## Preguntas de estudio
- A) Responde, por favor, estas preguntas sobre el texto acerca de la medicina y la muerte:
(i) ¿En qué transforma la ciencia médica el cuerpo vivo?
(ii) ¿A qué es idéntica la capacidad de esa ciencia de "salvar" vidas?
(iii) ¿Qué es el hombre de hoy que se salva de una enfermedad?
- B) Reproduce sin ningún cambio el pasaje del texto acerca de la medicina y la muerte que se abre con las palabras que contienen "Porque de hecho, el" y se cierra con "portador del mal.".
- C) Escribe la continuación del texto acerca de la medicina y la muerte a partir de su última oración.

··· Texto fuente

Con más razón aún nos recorrerá un escalofrío de malestar cuando escuchamos que hay una “muerte de calidad”, una muerte a la que se deja venir retirando al moribundo de los cuidados excesivos de una ciencia médica encarnizadamente desencadenada, la misma que trasforma el cuerpo vivo en campo operativo de observación clínica dirigida al cuerpo en tanto que cuerpo ya por anticipado establecido como cuerpo muerto.
Porque de hecho, el cuerpo del moribundo ya no es más que un despojo desde el que mirar dentro, algo ya innombrable que efectivamente encarna la pura objetividad de una ciencia cuya capacidad de “salvar” vidas es idéntica a su necesidad de objetivar la totalidad del hombre en un punto maldito de su cuerpo que acaba por convertirse a su vez en algo autónomo, autosuficiente, punto del que el propio cuerpo, en su mero funcionamiento, es tan sólo un obstáculo para su observación detenida, para su adecuado aislamiento como portador del mal.
Por eso, el hombre de hoy que se salva de una enfermedad no es nada más que el superviviente de sí mismo, la parte superviviente o la prótesis humana sobrante a la que la ciencia ha dejado sobrevivir con la esperanza de volver una vez más a operar sobre él, para seguir observando y aislando el mal. La enfermedad se emancipa del hombre al objetivarse como enfermedad meramente tratable en el espacio aséptico de la mirada clínica.

······
··· Información proporcionada

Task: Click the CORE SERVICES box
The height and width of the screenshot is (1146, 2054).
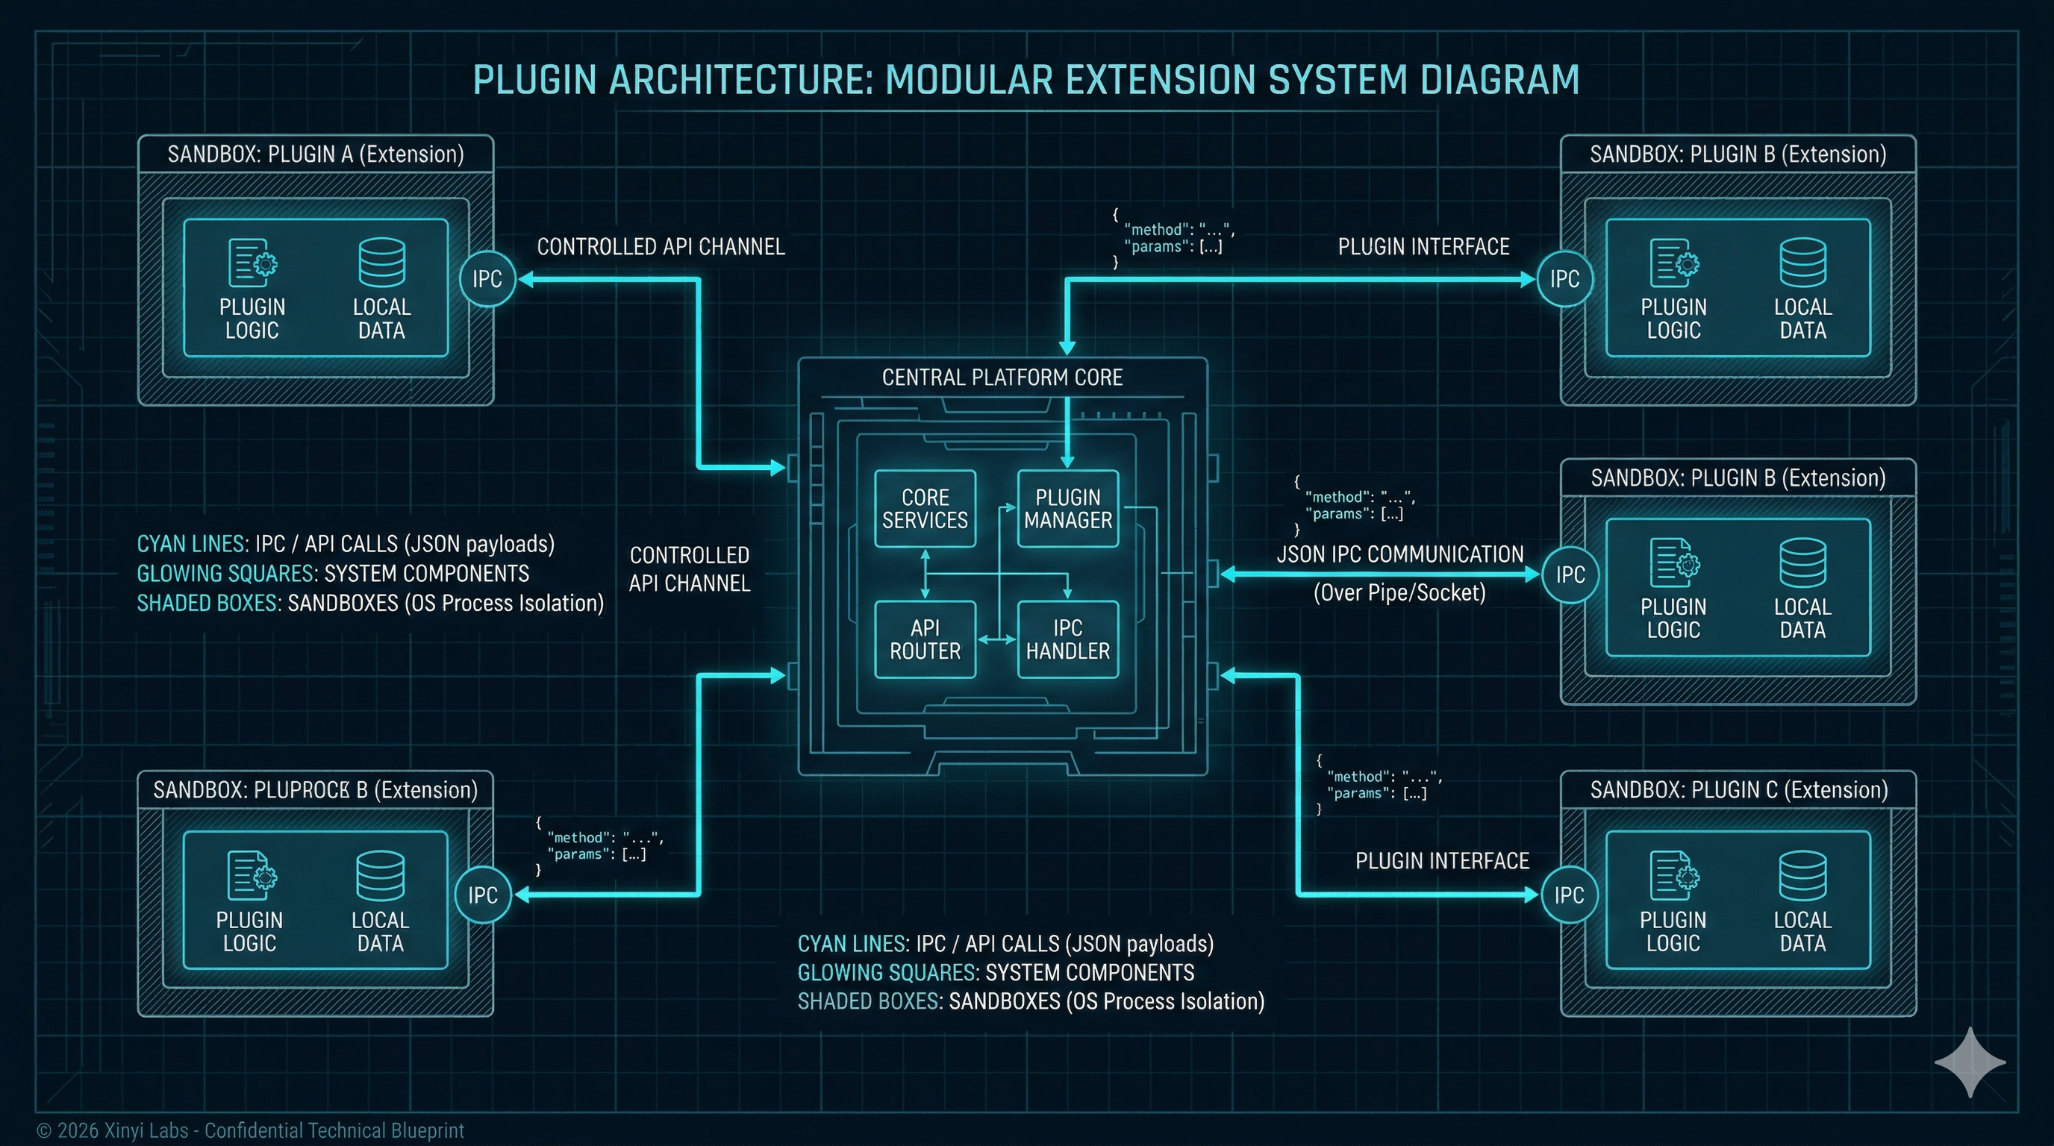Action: (x=925, y=508)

······

## Respuestas del ejercicio
- A)
(i) En campo operativo de observación clínica dirigida al cuerpo en tanto que cuerpo ya por anticipado establecido como cuerpo muerto.
(ii) A su necesidad de objetivar la totalidad del hombre en un punto maldito de su cuerpo.
(iii) Nada más que el superviviente de sí mismo.

- B)
Porque de hecho, el cuerpo del moribundo ya no es más que un despojo desde el que mirar dentro, algo ya innombrable que efectivamente encarna la pura objetividad de una ciencia cuya capacidad de “salvar” vidas es idéntica a su necesidad de objetivar la totalidad del hombre en un punto maldito de su cuerpo que acaba por convertirse a su vez en algo autónomo, autosuficiente, punto del que el propio cuerpo, en su mero funcionamiento, es tan sólo un obstáculo para su observación detenida, para su adecuado aislamiento como portador del mal.

- C)
La enfermedad se convierte en una historia vital paralela a la otra, y casi más relevante, más determinante que la vida “sana”, pues a la enfermedad le pertenece el exclusivo dominio sobre la seguridad de vivir sin enfermedad. Sólo tiene sentido, en esta situación, hablar de una “muerte de calidad” cuando ya todos sabemos hasta qué punto, actualmente, la muerte no es en absoluto una muerte “digna”, sino más bien todo lo contrario.
De ese modo, todo el aparato médico, jurídico, moral, se pone a funcionar en la dirección contraria a sus propias determinaciones “humanistas”, en la justa medida en que se da cuenta, tarde e hipócritamente, que la objetivación del cuerpo enfermo no es quizás sino una de las muchas caras modernas de lo inhumano, pues la enfermedad, como nosotros la concebimos “científicamente”, no es otra cosa que lo que ha sido producido durante siglos como “progreso” en la línea siempre ascendente de una humanización racional del mal.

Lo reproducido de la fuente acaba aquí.